Mayor Kirk Caldwell is now looking at putting up modular or container-style transitional shelter units at Sand Island for between 75 and 100 of Honolulu’s chronically homeless.
At a news briefing Tuesday, Caldwell is scheduled to provide details on the plan, which is aimed at helping those who fall in the most severe homeless category.
"We’re looking at Sand Island as a prototype that we could do in other parts of our community," Caldwell said Monday.
The new plan calls for units to be 40 or 53 square feet in size, or three or four units per 8-foot by 20-foot container.
"They’ll have a place they can lock and call their own," he said.
Showers and other bathroom facilities will be housed separately. There will also be a communal dining facility where people can gather to eat food that would be prepared elsewhere and brought in.
An administrative/intake office would also be where people can get support services geared toward the homeless.
None of the living units will have plumbing or electricity, but will carry battery operated lights, said Sandy Pfund, head of the city Office of Strategic Development.
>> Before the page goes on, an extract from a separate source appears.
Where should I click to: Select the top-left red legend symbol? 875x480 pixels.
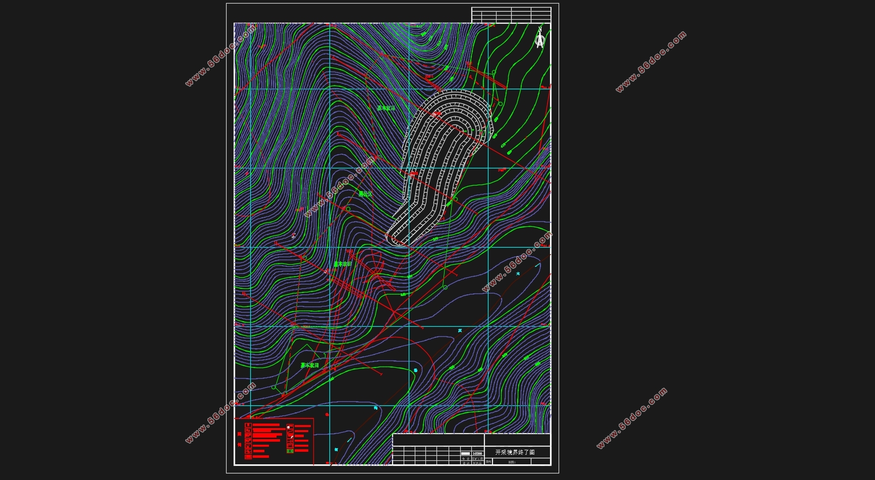(248, 426)
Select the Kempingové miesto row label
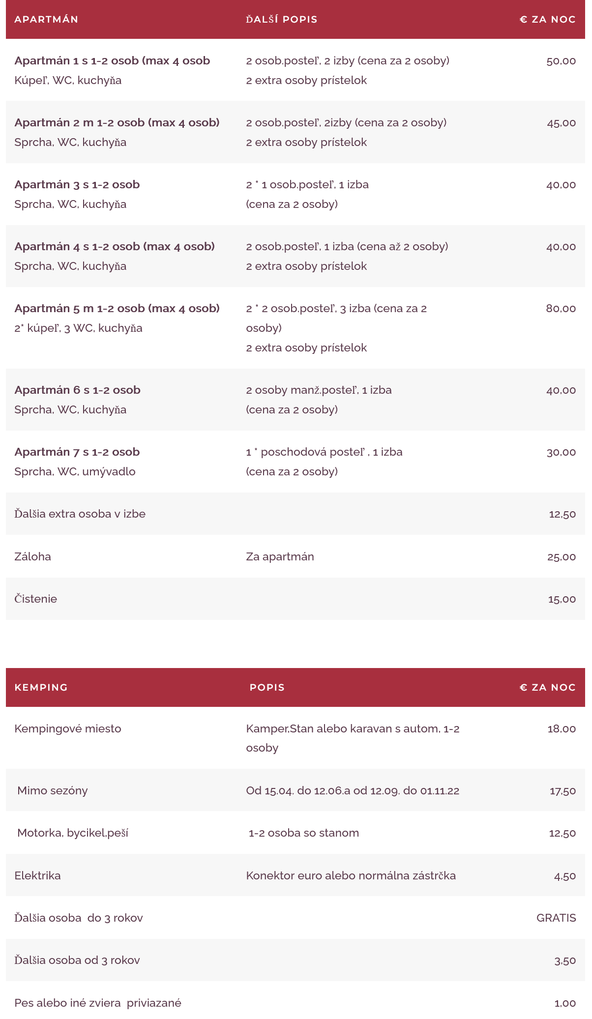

The new plan formally scraps a proposal announced by the administration last September to put up a temporary tent-based transitional center on the same parcel for those defined as chronically homeless.
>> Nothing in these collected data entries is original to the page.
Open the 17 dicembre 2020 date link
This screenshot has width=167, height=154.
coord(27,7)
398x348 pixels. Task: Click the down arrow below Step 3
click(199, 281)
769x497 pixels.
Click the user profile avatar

That plan ran into opposition from area businesses, community leaders and homeless advocates. It also ran into a lengthy delay when the city was pressed to check if there was soil contamination on the state-owned land that the city was to secure through a $1 a year, three-year lease.
The mayor said he’s hopeful the new plan will get a better reception because it better reflects what the homeless and the community would prefer.
"It’s much more user-friendly" than the camp plan originally proposed, he said.
"People will move voluntarily if it’s a nice place to go," Caldwell said. "So it’s not moving their tent and put it into another place, it’s actually moving into a more solid structure, with restrooms and all of those things for them to use (separately) in a communitylike setting. But you’ll have a place where you can close the door, lock it, and your stuff is OK, and you’re OK. That’s very different than a tent that you can’t lock, (that) can leak or blow over."
The city is calling for vendors of modular or container-style units to submit proposals for the structures to be used at the location.
A second request for proposals focuses on managing operations.
The first part is expected to cost about $500,000, which would come out of the $32 million homeless/affordable housing contribution earmarked by the City Council. Operations are anticipated to cost between $750,000 and $800,000 annually.
Pfund said she anticipates the facility operating by early fall.
The new plan for Sand Island is similar to a proposal for several modular or container style units in Waianae, except the planned three units will each be about 400 to 500 square feet and geared toward families.
Gary Nakata, the city’s acting community services director, said he expects those staying at the shelter to stay about 60 days, with the goal of moving into more permanent housing. But some people may take longer to get to a better position, "something more permanent, something more supportive," he said. "It’s a portal to leave homelessness. The last thing we want … is for it to be a portal back to homelessness. That’s not what we want to do."
Jun Yang, the city’s homeless services coordinator, said the facility will remove many of the traditional barriers that prevent the homeless from entering shelters such as policies that ban pets and other house rules. That reflects a Housing First model where what’s happening behind a person’s unit is their responsibility.
Council Budget Chairwoman Ann Kobayashi said she supports housing initiatives for the homeless and said the Sand Island plan appears to be what the Council was hoping for when it appropriated $32 million last year to aid the homeless.
"I’m in favor of low-income housing wherever, but the community has to accept it," she said. "That’s always been the hard part."
The Sand Island and Waianae modular and container-unit housing plans are being announced a day ahead of Wednesday’s Council meeting, when Kobayashi and her colleagues are taking up six bills that either expand the city’s sit-lie ordinance or place a harder burden on the homeless in some other way such as banning camping along stream beds, including Kapalama Canal.
Caldwell, an early supporter of a sit-lie ban in Waikiki and then about a dozen other business districts, last month vetoed Bill 6 expanding the prohibition to a number of other neighborhoods. City attorneys have warned the bill could be unconstitutional, noting that it bans lying or sitting in sidewalk areas that are not affecting the flow of pedestrian traffic into commercial or business areas.
An override of Caldwell’s veto of Bill 6 is on Wednesday’s agenda. Council members are also looking at five related bills that would curb where people can sit or lie down.
While supporters of sit-lie restrictions say they’re necessary to keep sidewalks clear for pedestrians and the free flow of commerce, opponents say they move the homeless into other neighborhoods while criminalizing people for not having a roof over their heads.
Caldwell said Monday that the next step in addressing homelessness "is not to pass more sit-lie bills pushing people all over the island," Caldwell said. "It’s getting people into housing."